URL: https://cgit.FreeBSD.org/src/commit/?id=166ad86c33ba4ca1a1b235913a9ae553ebf6a425

commit 166ad86c33ba4ca1a1b235913a9ae553ebf6a425
Author:     Kevin Bowling <kbowling@FreeBSD.org>
AuthorDate: 2021-04-25 08:22:23 +0000
Commit:     Kevin Bowling <kbowling@FreeBSD.org>
CommitDate: 2021-05-28 05:51:46 +0000

    e1000: Rework em_msi_link interrupt filter

    * Fix 82574 Link Status Changes, carrying the OTHER mask bit around as
      needed.
    * Move igb-class LSC re-arming out of FAST back into the handler.
    * Clarify spurious/other interrupt re-arms in FAST.

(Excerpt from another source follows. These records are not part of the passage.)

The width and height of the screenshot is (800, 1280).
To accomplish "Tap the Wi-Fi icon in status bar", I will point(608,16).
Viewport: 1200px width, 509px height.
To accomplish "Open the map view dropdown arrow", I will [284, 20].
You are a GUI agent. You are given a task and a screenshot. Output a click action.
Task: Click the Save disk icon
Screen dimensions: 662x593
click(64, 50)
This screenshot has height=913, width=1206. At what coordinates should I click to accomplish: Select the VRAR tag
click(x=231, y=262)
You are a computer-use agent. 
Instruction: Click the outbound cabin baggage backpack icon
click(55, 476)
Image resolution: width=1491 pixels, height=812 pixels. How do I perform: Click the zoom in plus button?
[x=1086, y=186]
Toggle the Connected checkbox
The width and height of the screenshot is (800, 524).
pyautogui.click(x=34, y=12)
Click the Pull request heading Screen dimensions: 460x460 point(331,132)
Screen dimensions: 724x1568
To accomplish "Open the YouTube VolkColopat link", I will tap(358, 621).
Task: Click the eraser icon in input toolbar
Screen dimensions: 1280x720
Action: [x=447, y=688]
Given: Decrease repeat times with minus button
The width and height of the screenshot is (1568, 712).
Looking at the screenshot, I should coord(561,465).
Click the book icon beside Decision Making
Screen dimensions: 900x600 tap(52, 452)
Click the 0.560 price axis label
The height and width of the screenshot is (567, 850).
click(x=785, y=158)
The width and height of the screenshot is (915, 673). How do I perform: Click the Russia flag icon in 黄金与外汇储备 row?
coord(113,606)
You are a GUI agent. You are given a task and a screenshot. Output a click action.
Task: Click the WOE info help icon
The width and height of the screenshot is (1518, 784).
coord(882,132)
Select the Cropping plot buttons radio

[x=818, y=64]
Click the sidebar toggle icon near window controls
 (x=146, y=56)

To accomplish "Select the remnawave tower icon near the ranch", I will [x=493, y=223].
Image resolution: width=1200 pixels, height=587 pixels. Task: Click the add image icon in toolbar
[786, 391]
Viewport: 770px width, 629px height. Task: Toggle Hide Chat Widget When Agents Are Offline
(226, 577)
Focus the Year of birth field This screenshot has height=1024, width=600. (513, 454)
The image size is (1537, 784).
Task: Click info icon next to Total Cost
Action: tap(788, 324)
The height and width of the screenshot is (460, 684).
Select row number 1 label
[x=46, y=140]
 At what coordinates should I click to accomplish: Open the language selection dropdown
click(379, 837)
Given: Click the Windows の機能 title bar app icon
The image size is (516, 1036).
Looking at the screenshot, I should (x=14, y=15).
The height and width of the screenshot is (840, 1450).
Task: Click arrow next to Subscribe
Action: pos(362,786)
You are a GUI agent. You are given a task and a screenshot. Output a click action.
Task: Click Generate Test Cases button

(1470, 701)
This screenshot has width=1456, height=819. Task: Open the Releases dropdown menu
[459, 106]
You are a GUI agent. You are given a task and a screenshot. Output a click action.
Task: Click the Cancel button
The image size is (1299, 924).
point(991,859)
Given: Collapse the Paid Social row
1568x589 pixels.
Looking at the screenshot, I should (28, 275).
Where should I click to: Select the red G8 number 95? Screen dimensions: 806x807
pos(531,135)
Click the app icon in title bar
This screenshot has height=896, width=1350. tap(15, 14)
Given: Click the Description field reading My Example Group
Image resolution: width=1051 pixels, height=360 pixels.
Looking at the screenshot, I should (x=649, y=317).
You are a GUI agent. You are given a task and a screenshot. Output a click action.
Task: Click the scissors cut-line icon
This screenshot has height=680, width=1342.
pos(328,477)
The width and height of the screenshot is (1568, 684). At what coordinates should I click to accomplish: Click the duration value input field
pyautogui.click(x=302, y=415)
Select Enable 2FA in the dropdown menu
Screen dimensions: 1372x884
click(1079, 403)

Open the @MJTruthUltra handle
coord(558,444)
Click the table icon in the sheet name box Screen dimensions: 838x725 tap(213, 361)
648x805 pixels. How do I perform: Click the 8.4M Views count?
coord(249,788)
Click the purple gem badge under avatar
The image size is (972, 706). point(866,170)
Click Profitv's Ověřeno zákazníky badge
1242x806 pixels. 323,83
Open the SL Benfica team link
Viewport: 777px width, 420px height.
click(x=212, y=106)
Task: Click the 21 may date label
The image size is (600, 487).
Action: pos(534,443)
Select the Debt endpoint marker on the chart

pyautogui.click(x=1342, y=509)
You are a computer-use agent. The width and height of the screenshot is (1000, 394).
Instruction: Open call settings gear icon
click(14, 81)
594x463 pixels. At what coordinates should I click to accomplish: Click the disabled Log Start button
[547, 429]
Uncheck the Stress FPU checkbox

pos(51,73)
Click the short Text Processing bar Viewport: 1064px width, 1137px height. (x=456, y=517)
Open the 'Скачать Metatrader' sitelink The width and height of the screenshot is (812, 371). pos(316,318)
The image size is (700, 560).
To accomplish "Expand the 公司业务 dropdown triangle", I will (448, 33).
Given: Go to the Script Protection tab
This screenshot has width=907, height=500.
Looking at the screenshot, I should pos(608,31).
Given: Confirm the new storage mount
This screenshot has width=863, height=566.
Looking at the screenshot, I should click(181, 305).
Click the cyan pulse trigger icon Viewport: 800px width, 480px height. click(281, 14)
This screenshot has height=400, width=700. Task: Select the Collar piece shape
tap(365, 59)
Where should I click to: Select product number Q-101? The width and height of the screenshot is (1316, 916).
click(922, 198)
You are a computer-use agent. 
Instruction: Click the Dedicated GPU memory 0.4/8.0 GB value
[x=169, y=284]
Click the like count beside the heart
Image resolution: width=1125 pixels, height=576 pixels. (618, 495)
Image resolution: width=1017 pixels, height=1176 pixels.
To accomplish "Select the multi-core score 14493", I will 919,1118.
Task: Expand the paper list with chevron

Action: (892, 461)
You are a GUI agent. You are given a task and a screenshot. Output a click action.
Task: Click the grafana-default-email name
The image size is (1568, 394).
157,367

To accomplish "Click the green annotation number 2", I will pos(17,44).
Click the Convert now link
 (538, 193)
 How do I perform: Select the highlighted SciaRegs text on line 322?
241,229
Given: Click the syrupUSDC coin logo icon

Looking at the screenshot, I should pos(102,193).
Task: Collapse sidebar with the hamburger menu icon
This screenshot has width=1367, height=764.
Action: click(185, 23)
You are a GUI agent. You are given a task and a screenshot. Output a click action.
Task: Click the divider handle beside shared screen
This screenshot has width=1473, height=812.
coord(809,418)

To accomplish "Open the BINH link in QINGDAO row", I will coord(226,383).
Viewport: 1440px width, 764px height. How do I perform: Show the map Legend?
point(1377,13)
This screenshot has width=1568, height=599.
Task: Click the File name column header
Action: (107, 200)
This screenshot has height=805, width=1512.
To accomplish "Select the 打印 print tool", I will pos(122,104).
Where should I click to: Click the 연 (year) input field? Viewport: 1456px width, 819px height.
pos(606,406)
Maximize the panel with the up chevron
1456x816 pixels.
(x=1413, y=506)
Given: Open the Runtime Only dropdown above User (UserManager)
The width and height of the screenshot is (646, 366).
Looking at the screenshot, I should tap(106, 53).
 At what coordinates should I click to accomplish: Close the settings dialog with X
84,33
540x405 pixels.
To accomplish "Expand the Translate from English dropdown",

    In MSI-X mode, 82574 and igb-class devices use an interrupt filter to
    handle Link Status Changes. We want to do LSC re-arms in the handler
    to take advantage of autoclear (EIAC) single shot behavior.

    82574 uses 'Other' in ICR and IMS for LSC interrupt types when in MSI-X
    mode, so we need to set and re-arm the 'Other' bit during attach and
    after ICR reads in the FAST handler if not an LSC or after handling on
    LSC due to autoclearing.

    This work was primarily done to address the referenced PR, but inspired
    some clarification and improvement for igb-class devices once the
    intentions of previous bug fix attempts became clearer.

    PR:             211219
    Reported by:    Alexey <aserp3@gmail.com>
    Tested by:      kbowling (I210 lagg), markj (I210)
    Approved by:    markj
    MFC after:      1 month
    Differential Revision:  https://reviews.freebsd.org/D29943

    (cherry picked from commit eea55de7b10808b86277d7fdbed2d05d3c6db1b2)

 sys/dev/e1000/if_em.c | 41 ++++++++++++++++++++++++-----------------
 sys/dev/e1000/if_em.h |  2 --
 2 files changed, 24 insertions(+), 19 deletions(-)

Comment 41 Kevin Bowling freebsd_committer

2021-05-28 06:42:51 UTC

No MFC to stable11 it uses a different driver.